=== What to work on ===
All of the data below should be repeated exactly. Pictures should not be included.

=== Records supplied ===
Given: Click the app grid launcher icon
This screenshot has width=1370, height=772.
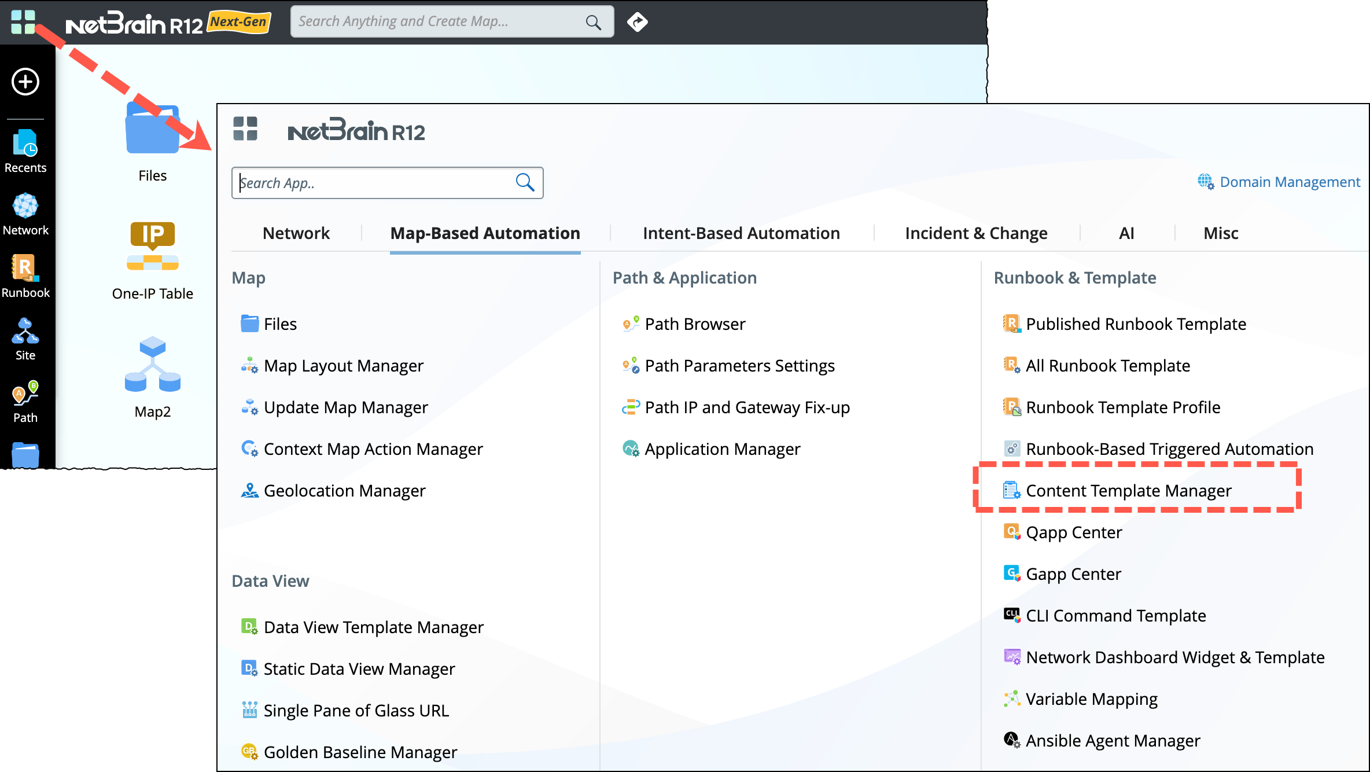Looking at the screenshot, I should point(23,22).
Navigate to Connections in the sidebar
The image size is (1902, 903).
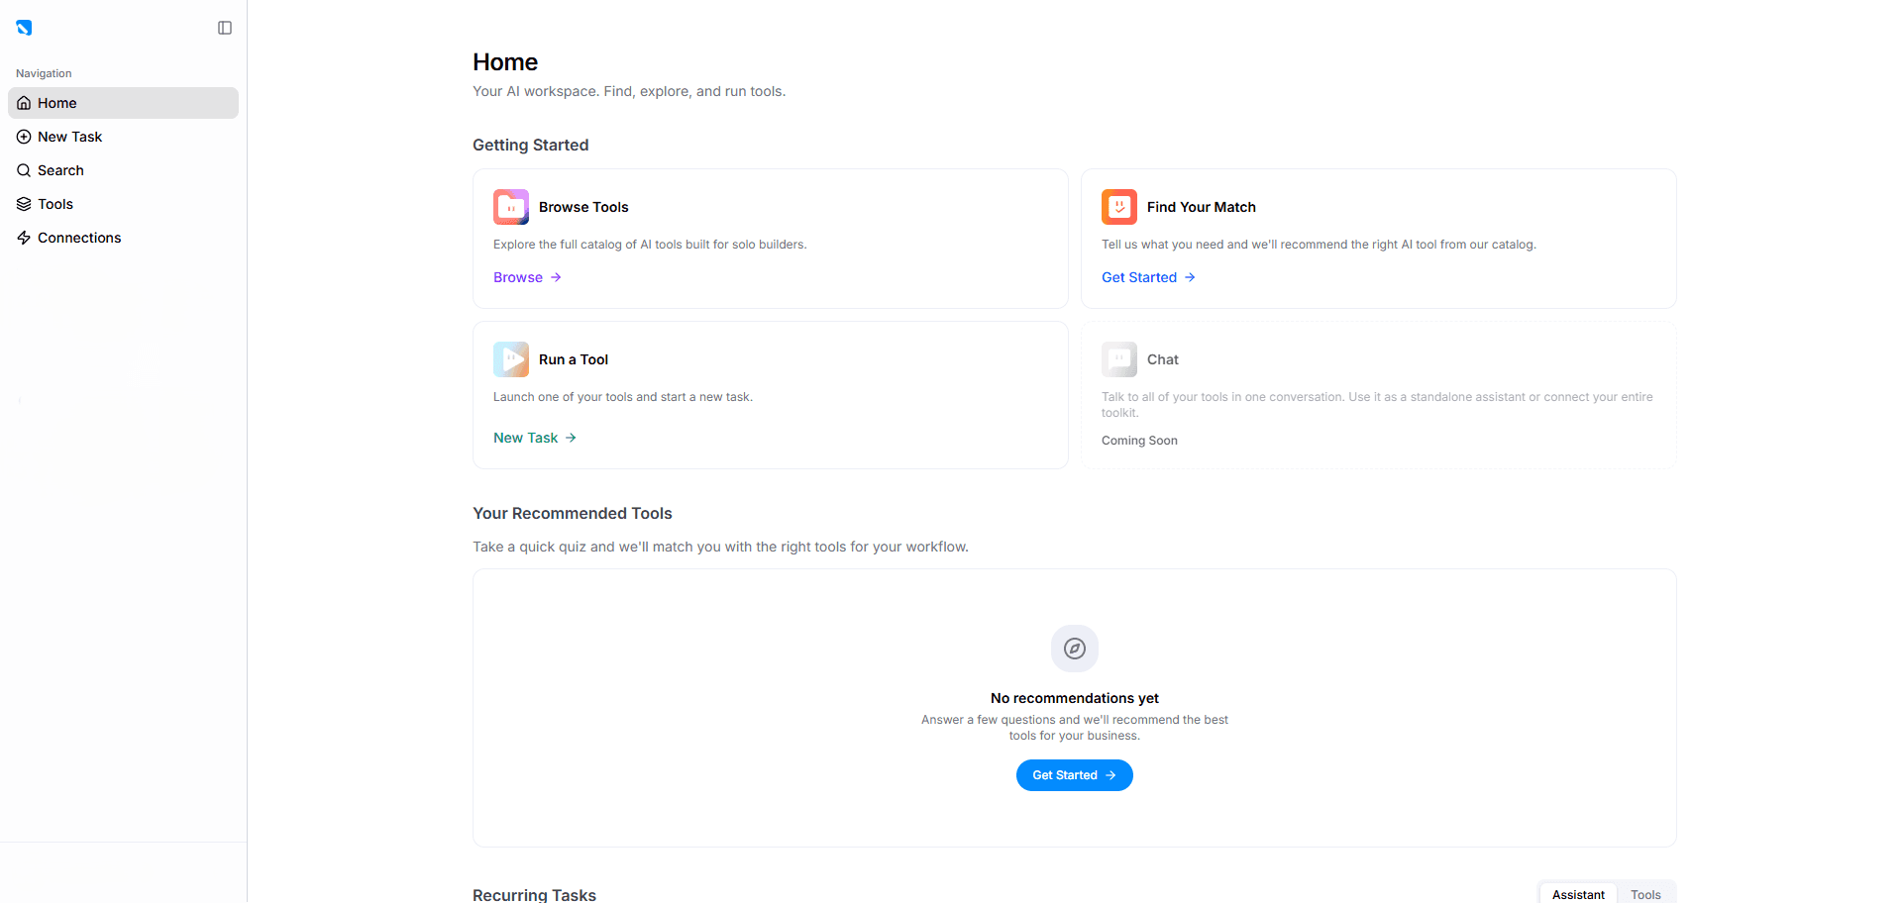coord(79,238)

=== Task response ===
Given: Click the app grid launcher icon
This screenshot has width=1370, height=772.
Looking at the screenshot, I should point(23,22).
Navigate to Connections in the sidebar
The image size is (1902, 903).
coord(79,238)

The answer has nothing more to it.